# Capacitancias parasitas y capacitancia interelectrodica



## Adolfoe (Oct 20, 2006)

Necesito saber las capacitancias entre base-colector, base-emisor, y colector-emisor, para un BJT 2N3904, en la hoja de datos solo sale la del emisor(Ce) y la del colector(Cc), pero no la de la base. Por otro lado necesito averiguar un aproximado de la capacitancia del cableado. El circuito es montado en una protoboard o breadboard y no tengo idea de como calcularlo. Me han dicho que averigue la capacitancia tipica del breadboard, pero cuando busco en internet solo medan intervalos muy amplios 2pF-25pF.
Lo puedo medir en un LCR, pero no se si el circuito debe estar apagado. 

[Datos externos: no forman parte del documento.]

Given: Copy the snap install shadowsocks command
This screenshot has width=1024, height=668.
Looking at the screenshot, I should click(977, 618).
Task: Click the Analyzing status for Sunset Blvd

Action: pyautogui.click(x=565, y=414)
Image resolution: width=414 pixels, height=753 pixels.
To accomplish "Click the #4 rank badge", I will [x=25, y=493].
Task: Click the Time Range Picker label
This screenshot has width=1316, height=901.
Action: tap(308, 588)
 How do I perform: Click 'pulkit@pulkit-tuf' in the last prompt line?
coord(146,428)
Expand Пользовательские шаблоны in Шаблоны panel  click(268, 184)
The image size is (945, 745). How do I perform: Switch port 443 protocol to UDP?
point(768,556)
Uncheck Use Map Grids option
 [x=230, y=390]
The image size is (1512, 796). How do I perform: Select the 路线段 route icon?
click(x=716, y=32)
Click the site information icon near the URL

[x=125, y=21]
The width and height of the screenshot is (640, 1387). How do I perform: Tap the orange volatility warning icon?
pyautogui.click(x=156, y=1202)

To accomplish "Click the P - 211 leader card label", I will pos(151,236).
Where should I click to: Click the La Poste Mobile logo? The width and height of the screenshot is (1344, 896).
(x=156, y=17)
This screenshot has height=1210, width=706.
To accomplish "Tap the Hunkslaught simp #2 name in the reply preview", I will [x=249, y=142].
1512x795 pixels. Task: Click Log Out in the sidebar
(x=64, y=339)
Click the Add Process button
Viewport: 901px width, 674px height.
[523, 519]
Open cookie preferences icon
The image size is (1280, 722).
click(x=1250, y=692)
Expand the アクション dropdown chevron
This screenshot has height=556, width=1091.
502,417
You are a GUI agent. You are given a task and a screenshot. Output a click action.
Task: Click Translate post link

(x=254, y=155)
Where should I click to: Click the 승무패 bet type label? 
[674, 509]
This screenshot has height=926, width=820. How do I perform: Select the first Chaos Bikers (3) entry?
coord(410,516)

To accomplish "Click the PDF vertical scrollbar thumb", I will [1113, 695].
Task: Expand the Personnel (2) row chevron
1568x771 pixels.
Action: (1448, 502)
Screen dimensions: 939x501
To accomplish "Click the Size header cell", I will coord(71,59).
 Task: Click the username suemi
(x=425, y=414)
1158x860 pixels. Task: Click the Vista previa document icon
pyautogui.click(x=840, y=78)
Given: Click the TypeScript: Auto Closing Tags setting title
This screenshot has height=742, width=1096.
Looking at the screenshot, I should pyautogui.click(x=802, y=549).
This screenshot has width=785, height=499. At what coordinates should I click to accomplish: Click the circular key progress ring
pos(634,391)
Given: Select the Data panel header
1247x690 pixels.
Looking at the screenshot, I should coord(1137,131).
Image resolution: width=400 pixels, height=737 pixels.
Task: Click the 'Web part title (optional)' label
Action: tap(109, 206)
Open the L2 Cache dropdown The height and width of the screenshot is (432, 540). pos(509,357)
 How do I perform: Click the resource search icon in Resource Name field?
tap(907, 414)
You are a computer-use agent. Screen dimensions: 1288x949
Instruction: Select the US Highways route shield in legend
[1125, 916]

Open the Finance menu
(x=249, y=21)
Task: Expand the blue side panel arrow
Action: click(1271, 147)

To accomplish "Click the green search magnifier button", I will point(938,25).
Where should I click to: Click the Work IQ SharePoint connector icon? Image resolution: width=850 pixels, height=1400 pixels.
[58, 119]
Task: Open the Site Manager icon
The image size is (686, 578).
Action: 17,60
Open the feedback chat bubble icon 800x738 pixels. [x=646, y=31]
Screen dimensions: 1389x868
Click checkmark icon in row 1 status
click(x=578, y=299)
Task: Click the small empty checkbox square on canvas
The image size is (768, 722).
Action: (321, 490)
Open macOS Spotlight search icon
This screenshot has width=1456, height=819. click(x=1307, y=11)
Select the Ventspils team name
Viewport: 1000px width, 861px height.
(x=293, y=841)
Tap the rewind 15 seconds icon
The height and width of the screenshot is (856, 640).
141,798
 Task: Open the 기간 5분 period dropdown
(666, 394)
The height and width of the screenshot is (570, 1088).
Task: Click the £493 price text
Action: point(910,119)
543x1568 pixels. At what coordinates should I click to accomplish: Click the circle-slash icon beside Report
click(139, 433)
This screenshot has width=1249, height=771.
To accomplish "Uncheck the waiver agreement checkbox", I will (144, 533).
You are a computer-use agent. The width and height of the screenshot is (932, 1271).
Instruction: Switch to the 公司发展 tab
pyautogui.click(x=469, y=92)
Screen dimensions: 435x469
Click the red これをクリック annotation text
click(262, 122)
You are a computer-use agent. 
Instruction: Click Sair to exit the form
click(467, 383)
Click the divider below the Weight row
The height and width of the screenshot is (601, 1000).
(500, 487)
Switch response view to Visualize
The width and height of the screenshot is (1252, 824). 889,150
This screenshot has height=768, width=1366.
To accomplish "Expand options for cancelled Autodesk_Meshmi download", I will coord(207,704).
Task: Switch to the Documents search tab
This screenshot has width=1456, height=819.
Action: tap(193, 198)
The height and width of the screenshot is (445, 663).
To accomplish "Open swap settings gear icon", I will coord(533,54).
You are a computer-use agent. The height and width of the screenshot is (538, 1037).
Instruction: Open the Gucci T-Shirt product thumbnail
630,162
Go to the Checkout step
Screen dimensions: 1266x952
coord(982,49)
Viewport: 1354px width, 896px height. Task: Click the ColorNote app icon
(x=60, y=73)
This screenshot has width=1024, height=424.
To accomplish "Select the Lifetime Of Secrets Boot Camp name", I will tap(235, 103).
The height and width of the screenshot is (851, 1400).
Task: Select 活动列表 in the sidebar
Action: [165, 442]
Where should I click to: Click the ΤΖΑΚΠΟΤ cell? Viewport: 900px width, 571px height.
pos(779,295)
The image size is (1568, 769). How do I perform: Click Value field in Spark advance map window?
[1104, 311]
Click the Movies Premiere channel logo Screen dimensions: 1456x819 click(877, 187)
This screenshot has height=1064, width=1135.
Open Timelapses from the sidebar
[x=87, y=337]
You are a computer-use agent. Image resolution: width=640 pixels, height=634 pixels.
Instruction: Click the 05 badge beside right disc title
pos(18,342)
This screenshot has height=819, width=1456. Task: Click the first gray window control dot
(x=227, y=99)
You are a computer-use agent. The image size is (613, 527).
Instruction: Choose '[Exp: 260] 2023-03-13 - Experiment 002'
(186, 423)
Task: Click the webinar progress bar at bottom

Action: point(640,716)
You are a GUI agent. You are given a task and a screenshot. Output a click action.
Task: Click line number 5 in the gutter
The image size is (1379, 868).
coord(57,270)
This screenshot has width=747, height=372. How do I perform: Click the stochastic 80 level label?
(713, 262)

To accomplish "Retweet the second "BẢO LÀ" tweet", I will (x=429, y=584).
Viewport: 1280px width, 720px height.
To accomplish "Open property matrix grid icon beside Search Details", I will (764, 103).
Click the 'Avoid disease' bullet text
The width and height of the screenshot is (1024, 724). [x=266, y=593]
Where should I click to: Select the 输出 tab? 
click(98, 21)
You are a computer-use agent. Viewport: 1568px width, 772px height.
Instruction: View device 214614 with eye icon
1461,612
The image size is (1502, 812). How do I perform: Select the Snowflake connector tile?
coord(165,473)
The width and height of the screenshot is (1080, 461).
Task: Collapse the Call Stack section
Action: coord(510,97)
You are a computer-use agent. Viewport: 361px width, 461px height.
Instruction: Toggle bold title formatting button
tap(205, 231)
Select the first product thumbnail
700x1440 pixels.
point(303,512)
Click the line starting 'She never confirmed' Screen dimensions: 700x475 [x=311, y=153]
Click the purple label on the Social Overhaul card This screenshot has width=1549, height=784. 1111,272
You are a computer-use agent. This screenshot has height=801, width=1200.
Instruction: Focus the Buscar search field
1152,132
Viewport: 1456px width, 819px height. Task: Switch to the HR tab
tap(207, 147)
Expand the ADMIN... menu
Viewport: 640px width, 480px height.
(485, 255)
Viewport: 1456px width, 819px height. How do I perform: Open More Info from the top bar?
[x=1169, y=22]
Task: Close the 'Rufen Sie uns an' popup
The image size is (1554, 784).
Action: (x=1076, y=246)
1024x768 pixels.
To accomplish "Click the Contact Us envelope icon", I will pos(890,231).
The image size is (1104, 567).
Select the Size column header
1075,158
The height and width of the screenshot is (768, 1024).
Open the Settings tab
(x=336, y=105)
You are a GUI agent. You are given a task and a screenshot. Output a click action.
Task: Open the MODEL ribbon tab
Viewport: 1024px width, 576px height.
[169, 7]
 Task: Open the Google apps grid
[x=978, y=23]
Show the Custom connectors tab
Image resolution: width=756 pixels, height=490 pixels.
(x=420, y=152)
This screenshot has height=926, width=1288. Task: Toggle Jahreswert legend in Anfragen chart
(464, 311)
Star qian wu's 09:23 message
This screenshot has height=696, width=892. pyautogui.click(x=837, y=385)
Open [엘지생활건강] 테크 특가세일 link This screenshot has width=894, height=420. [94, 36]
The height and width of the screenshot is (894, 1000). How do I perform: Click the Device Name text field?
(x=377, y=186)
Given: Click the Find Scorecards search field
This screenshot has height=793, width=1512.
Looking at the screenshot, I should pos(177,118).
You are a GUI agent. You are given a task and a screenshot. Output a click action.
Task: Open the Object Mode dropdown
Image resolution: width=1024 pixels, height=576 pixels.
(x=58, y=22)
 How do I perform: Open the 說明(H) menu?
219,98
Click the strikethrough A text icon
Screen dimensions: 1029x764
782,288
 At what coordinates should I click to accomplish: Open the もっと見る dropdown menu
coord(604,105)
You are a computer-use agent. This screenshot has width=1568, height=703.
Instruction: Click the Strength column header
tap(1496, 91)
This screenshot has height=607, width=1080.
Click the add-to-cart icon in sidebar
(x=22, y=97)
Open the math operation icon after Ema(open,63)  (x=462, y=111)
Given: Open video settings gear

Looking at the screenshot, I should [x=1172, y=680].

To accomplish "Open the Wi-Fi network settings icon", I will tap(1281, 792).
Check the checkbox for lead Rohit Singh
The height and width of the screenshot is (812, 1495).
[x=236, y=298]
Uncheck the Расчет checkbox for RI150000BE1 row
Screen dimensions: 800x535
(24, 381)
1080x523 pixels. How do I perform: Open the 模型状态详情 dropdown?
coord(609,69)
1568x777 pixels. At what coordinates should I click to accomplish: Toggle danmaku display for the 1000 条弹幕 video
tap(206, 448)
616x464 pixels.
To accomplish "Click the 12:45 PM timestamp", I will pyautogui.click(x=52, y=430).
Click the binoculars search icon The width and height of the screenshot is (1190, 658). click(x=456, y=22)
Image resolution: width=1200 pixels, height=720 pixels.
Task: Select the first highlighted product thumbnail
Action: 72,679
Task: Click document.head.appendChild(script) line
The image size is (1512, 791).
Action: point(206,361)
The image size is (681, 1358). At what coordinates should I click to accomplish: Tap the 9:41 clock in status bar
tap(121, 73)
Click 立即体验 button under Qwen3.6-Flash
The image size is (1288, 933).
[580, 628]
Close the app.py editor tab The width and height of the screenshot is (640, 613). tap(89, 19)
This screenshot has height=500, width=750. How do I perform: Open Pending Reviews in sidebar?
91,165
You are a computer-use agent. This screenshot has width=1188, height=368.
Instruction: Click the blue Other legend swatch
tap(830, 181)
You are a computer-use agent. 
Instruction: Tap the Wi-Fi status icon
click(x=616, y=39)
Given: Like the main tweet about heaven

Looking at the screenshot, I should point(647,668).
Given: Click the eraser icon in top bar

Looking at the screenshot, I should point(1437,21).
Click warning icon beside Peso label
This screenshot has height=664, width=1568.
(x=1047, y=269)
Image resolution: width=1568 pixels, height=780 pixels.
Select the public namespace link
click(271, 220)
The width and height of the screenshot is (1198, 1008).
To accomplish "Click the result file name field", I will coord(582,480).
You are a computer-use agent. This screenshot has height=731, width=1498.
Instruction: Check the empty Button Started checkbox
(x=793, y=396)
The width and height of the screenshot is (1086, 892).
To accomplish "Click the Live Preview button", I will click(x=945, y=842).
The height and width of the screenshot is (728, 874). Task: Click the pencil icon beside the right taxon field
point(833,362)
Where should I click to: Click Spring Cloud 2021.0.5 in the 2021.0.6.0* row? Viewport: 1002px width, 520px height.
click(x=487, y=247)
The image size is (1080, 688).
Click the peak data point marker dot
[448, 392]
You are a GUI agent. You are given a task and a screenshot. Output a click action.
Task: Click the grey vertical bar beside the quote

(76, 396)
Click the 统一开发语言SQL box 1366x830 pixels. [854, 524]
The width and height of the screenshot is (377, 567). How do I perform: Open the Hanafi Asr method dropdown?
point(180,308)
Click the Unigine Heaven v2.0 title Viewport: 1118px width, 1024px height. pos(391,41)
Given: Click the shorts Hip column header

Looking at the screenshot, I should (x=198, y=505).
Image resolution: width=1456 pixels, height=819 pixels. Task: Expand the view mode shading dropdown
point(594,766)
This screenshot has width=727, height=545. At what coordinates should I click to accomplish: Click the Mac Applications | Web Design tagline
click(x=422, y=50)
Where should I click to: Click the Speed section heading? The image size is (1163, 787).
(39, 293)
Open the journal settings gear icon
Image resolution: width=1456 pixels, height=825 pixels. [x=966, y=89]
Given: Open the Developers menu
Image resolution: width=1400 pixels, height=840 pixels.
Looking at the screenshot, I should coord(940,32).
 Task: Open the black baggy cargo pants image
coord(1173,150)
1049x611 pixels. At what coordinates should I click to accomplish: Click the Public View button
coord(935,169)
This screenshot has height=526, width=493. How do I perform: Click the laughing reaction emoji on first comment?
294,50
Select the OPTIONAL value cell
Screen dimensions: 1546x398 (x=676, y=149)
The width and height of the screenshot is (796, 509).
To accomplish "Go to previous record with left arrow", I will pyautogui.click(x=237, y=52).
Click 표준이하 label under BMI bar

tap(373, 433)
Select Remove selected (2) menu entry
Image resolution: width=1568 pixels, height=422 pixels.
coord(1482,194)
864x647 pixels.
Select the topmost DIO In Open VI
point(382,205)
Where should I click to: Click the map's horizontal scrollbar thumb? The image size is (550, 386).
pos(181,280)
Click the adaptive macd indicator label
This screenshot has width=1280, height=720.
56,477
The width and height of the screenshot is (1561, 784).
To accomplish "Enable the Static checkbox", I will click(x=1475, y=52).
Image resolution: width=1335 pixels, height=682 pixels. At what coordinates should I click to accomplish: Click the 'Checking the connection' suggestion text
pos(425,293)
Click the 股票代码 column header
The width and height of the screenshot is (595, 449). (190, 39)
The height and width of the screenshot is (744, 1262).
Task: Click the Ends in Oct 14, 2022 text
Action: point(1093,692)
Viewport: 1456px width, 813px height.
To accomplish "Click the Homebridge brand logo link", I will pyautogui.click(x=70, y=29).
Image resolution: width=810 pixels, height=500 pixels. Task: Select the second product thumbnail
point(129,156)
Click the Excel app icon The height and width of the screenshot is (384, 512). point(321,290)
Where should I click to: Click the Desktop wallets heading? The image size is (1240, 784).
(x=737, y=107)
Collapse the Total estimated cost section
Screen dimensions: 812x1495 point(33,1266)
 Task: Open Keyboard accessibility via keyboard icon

Por cierto, el experimento es la respuesta en frecuencia de un amplificador en configuracion de Emisor Comun, con capacitor en el emisor. y divisor de tension para polarizarlo.

Gracias


----------



## VichoT (Oct 20, 2006)

Holas.Adolfoe.Un medidor de LCR no te servira para medir capacitancias parasitas de un bjt aunque el cto este corriendo.... existen calculos para obtener esos datos... si aml recuerdo... mirar mis libros haver que salen y si tengo al formula para sacar esos datos te la paso vale???

BYE!


----------